Using softmax is much better actually, saves a lot of computational time.
The way the model might know which weight belongs to which class, is if you have one-hot encoded the labels to be:
-1: [0, 0, 1]
1: [1, 0, 0]
0: [0, 1, 0]

Clearly indicating the assignment of weights. Another way ( if you can ) is to lump the 1 and -1 classes together to perform a simple binary classification, which would be much simpler and easier to perform. If not, try using these weights :

Class weights = {
0: 0.342,
-1: 9.754,
1: 2.457
}

Calculation: Weight for class i = (1 / number of samples in class i) * (total number of samples / total number of classes)

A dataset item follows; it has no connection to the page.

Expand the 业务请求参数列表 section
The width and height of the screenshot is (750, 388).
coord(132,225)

Kiran_Sai_Ramineni · December 26, 2023, 6:49am

Hi @sollted_sollted, As you have 3 labels it will come under multi-class classification task, where the last dense layer should have neurons equal to the number of labels. so you should use
model.add(Dense(3, activation='softmax'))

The tanh activation can be used for binary classification tasks where you have only 2 classes to be predicted. Thank you.

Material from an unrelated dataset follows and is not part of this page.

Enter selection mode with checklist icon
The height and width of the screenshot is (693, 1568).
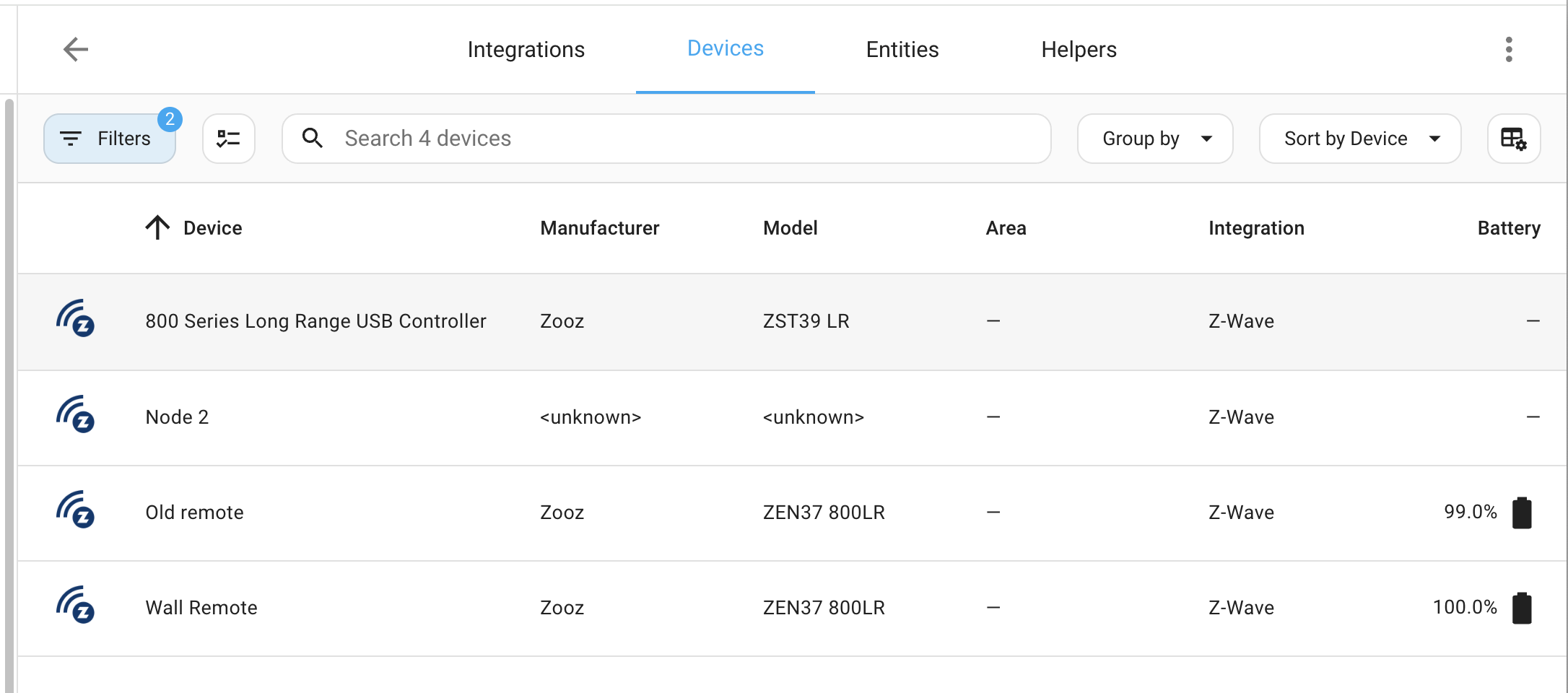point(229,139)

sollted_sollted · December 26, 2023, 7:29am

I really appriciate your quick answear and explanation of the output layers all clear now.
but one-hot encoding? am i supposed to pass it to compilation of the model or fitting of it?
Or are the actual labels supose to be 2d array with ONE label looking like this: “[0, 0, 1]”
Unfortunately i cant merge any classes.
if i give model this:
Class weights = {
0: 0.342,
-1: 9.754,
1: 2.457
}
i get: Expected class_weight to be a dict with keys from 0 to one less than the number of classes, found {0: 0.342, -1: 9.754, 1: 2.457}

thanks again for your time.

astle_dsa · December 26, 2023, 11:50am

One-hot encode your labels, you can use tf.keras.utils.to_categorical (labels, num_classes=3) for this purpose. Where it’ll convert them to the vectors I mentioned above.
You can try the original dict, but with the weights I provided,

classWeigths = { 0: 2.457, 1: 9.754, 2: 0.342 }